Débordent de mon mal, rivières de larmes,
Chutes torrentielles de fleuves inhibitifs
Enflant encor de mes sourires furtifs,
L'émotion drapée d'un mécanique charme.
Il gronde en mon sommeil, de nuisibles orages,
Diluvienne drache emperlée d'impudeur ;
Au soir, elle cacarde sur l'exsangue candeur
De mon profil amorphe de disciple sans âge.
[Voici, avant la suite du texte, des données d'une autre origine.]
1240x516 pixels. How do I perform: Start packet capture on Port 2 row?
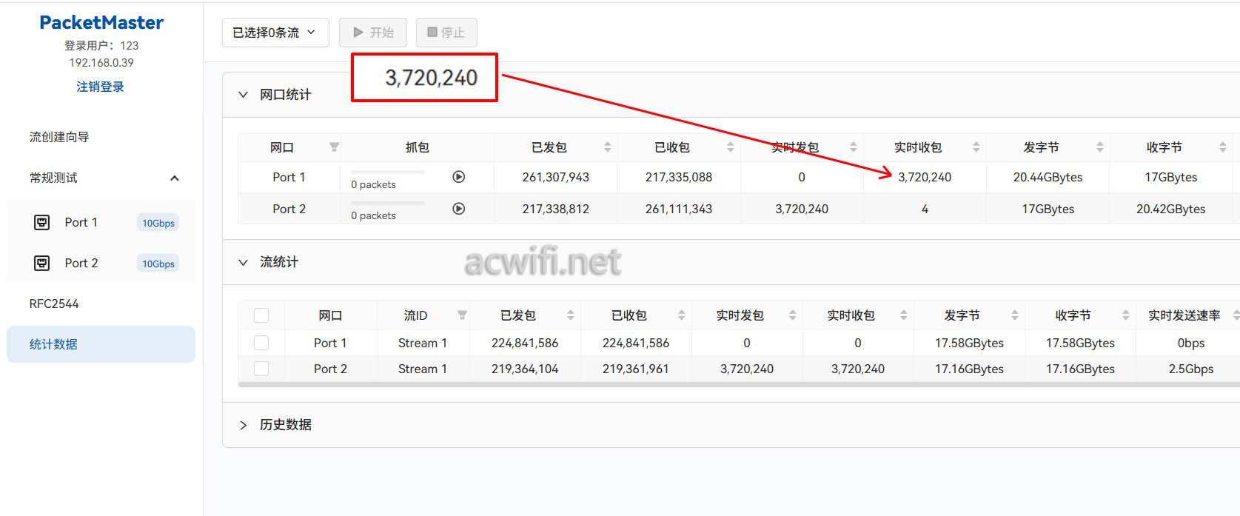tap(459, 209)
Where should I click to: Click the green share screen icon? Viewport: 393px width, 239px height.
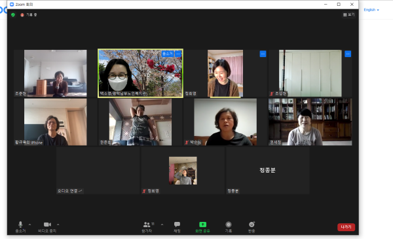(202, 224)
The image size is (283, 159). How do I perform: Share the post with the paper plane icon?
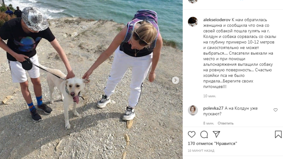216,134
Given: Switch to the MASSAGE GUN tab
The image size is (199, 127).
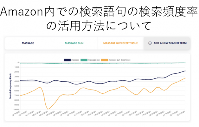Looking at the screenshot, I should click(x=74, y=43).
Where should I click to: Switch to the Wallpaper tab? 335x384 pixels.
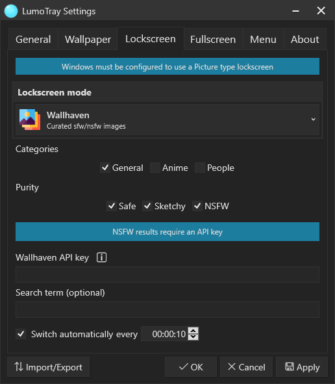coord(88,39)
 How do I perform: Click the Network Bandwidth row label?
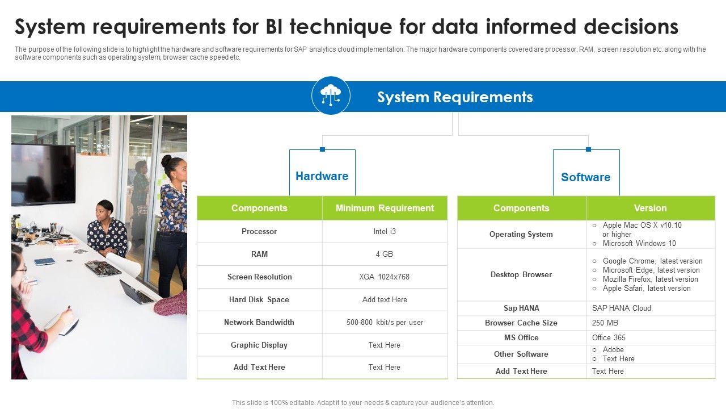(259, 322)
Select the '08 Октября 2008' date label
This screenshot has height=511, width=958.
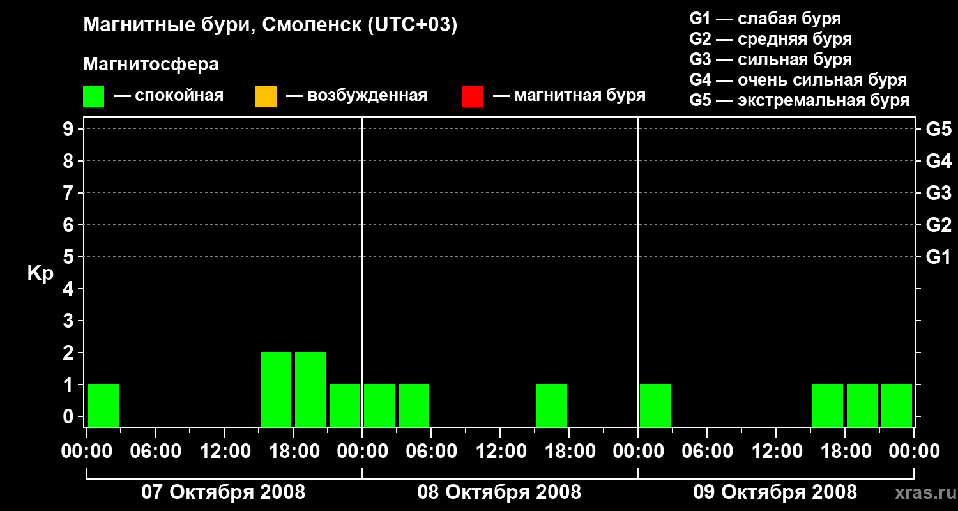coord(499,492)
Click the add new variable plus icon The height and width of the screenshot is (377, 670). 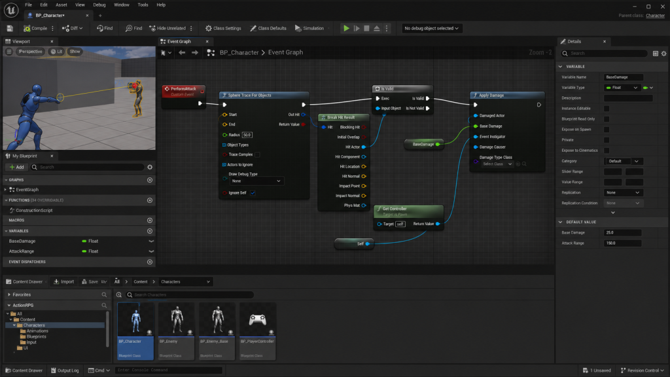coord(150,231)
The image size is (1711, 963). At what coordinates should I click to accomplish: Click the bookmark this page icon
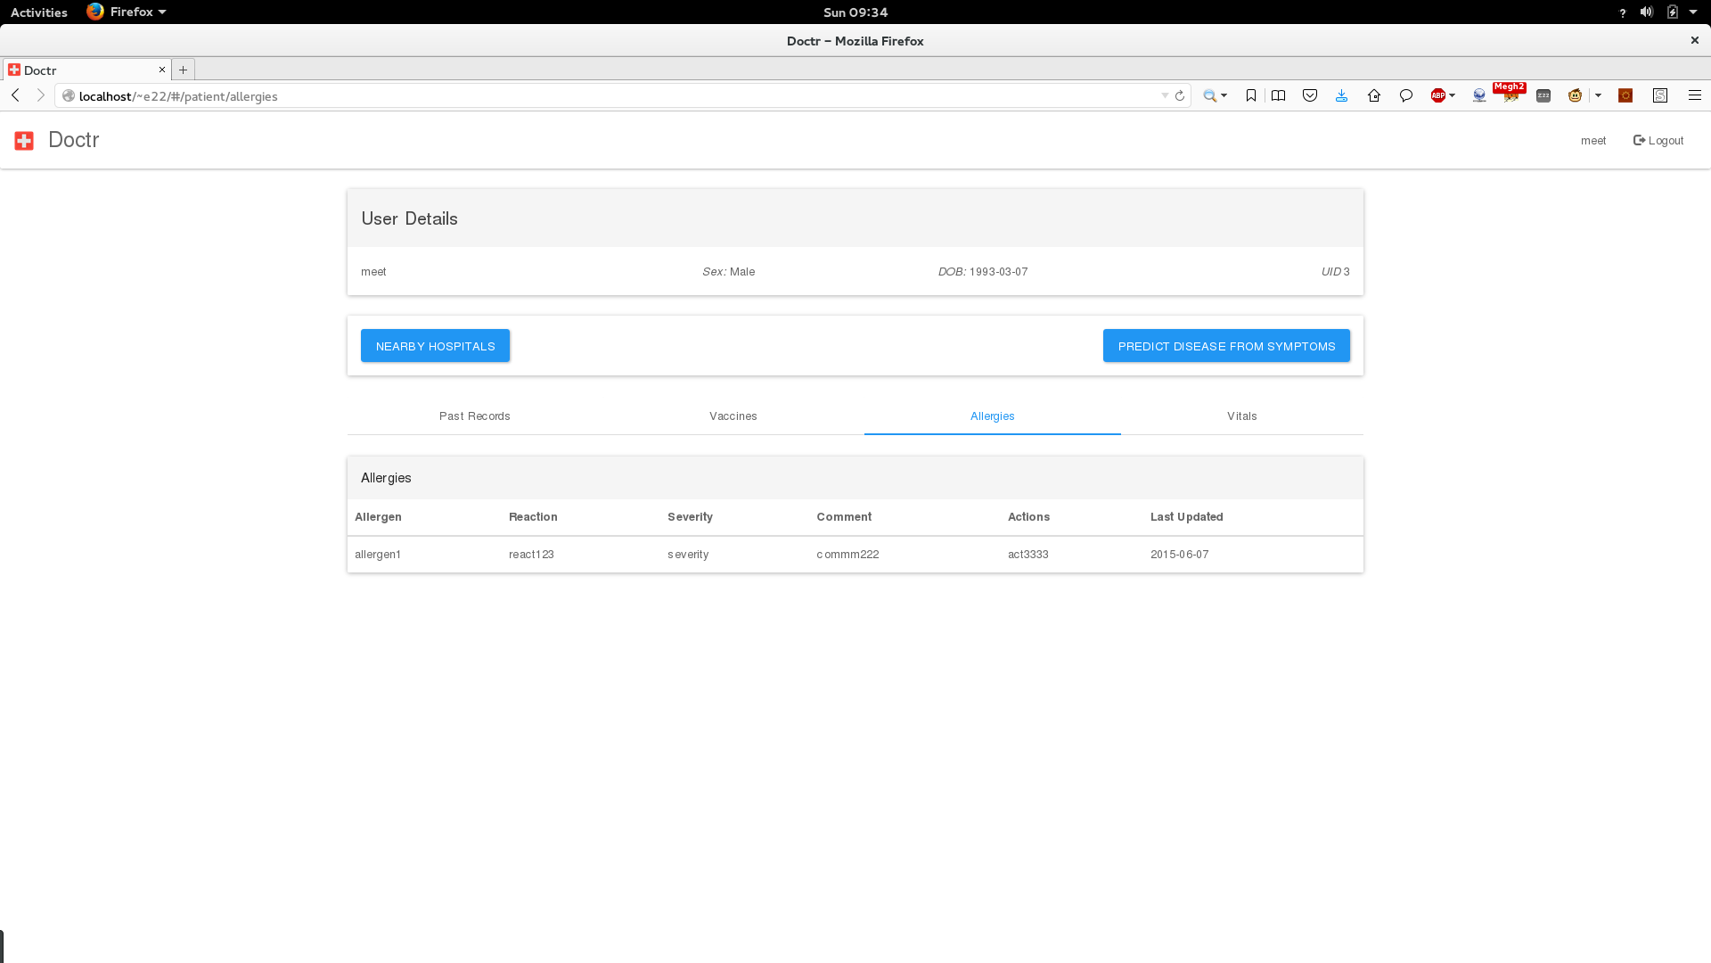point(1251,95)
Sous la pulvérulence des chagrins d'enfant,
Le temps vient en ressac, cogner à des lubies
Confortées par l'aisance de joies ébaubies
Stimulées de rires dont l'âme se défend.
Sur les ruines d'un temps à peine consommé,
Chutent des pluies d'orage essartées de la nue,
Hyalines gangues d'un Ciel si méconnu,
Qu'il faille_ pour l'atteindre, la puissance d'aimer.
Entre les insomnies engainées aux fuites,
L'agrypnie du froid somnambulisme,
Dérive de mon double flagellé d'ascétisme,
Au bâti de servant dont la peau déconstruite
Aimante à escient, la revêche charpente…
Je me laisse couler, sans me jamais résoudre
A fuir les ultimes semonces de la foudre,
La colère des lois que le malheur enfante.
Je vois pâlir les feux de la prime jeunesse
Au halo de victoires en l'excuse du paraître ;
N'est d'autre découple, en l'armure de reître,
Que la lourde fronce de mes loques épaisses.